Saturday, September 21, 2013

The Hands of Orlac (1924)

Director: Robert Wiene                                   Writer: Louis Nerz
Film Score: Paul Mercer (2008)                       Cinematography: Günther Krampf
Starring: Conrad Veidt, Alexandra Sorina, Fritz Kortner and Hans Homma

Another piece of classic silent cinema from famed German director Robert Wiene that also stars Conrad Veidt, the first, of course, being The Cabinet of Dr. Caligari. But the two films could not be more different. While Caligari was an Expressionist tour de force, filmed entirely in the studio with the lighting painted right onto the sets, Orlac is almost the opposite with an amazing display of exterior location shooting, realistic sets, and some of the most impressive night sequences ever to appear in silent film. The Hands of Orlac was adapted for the screen from the novel by Maurice Renard and was a big hit in Germany at the time. Unfortunately, it took three years for it to be distributed in the U.S. and by then the critical reception wasn’t nearly as positive.

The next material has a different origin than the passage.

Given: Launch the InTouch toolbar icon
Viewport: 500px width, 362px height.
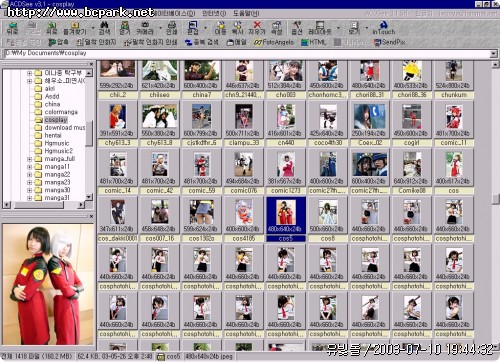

Veidt plays a concert pianist who is injured in a train wreck on his way home one night. His wife pleads with the doctor to save his hands, and when the doctor sees the body of an executed murderer come into the hospital he takes it upon himself to graft the murderer’s hands onto Veidt to replace his damaged ones. As soon as he learns of the switch Veidt becomes terrified, and almost immediately begins hallucinating that he sees the face of the murderer and imagines that the hands are still under his control. Alexandra Sorina, as Veidt’s wife, does an amazing job here, wide-eyed with fear and tortured throughout the film. While her acting style is certainly a product of its time--and I’m not a big fan of histrionic acting in silent films--it is perfect for this picture and is one of the great artistic qualities of the film. Veidt, on the other hand, is so tortured as to border on overacting. His performance makes Colin Clive’s in the 1935 remake seem positively restrained. Still, it is an amazing performance, a demonstration of silent film acting that attempts to wring every bit of emotion from the audience.

Likewise, the direction by Wiene has its ups and downs. There are some incredible shots, like the living room where the piano sits with an overhead spotlight on it casting everything else into darkness. And the nighttime scenes that open the film at the site of the railway accident are stunning. The camera following the car in the night, with just the headlights illuminating the road ahead is like a realistic version of an iris shot. And the flare of the train headlight as it moves past the screen, whether intended or not, is phenomenal. But his direction of the actors seems glacial, with long stretches of slow moving actors shuffling across the screen like Frankenstein’s monster, or Veidt moving his hands to his face with excruciating slowness. The composition of his scenes, however, is brilliant for the time and is a pleasure to see.

Though touted on DVD sleeves and box sets as an Expressionist horror film, it is neither. It is a suspense film that deals with mental instability and murder. It’s very atmospheric and the reconstruction by Kino International uses the two existing prints to make the most complete version available. What seems most fascinating to me, however, is how the film appears to have influenced Fritz Lang’s Metropolis. There is a discussion by the doctor about how the heart and head control the hands, Orlac the Elder seems to be a model for Freder, and Fritz Kortner is certainly the prototype for Rottwang. The film was remade several times, the most famous being Mad Love from 1935, directed by Karl Freund and starring Peter Lorre. The one negative I have about the Kino disc is the film score by Paul Mercer, which I did not like at all. But that aside, The Hands of Orlac is yet another superb example of European silent filmmaking.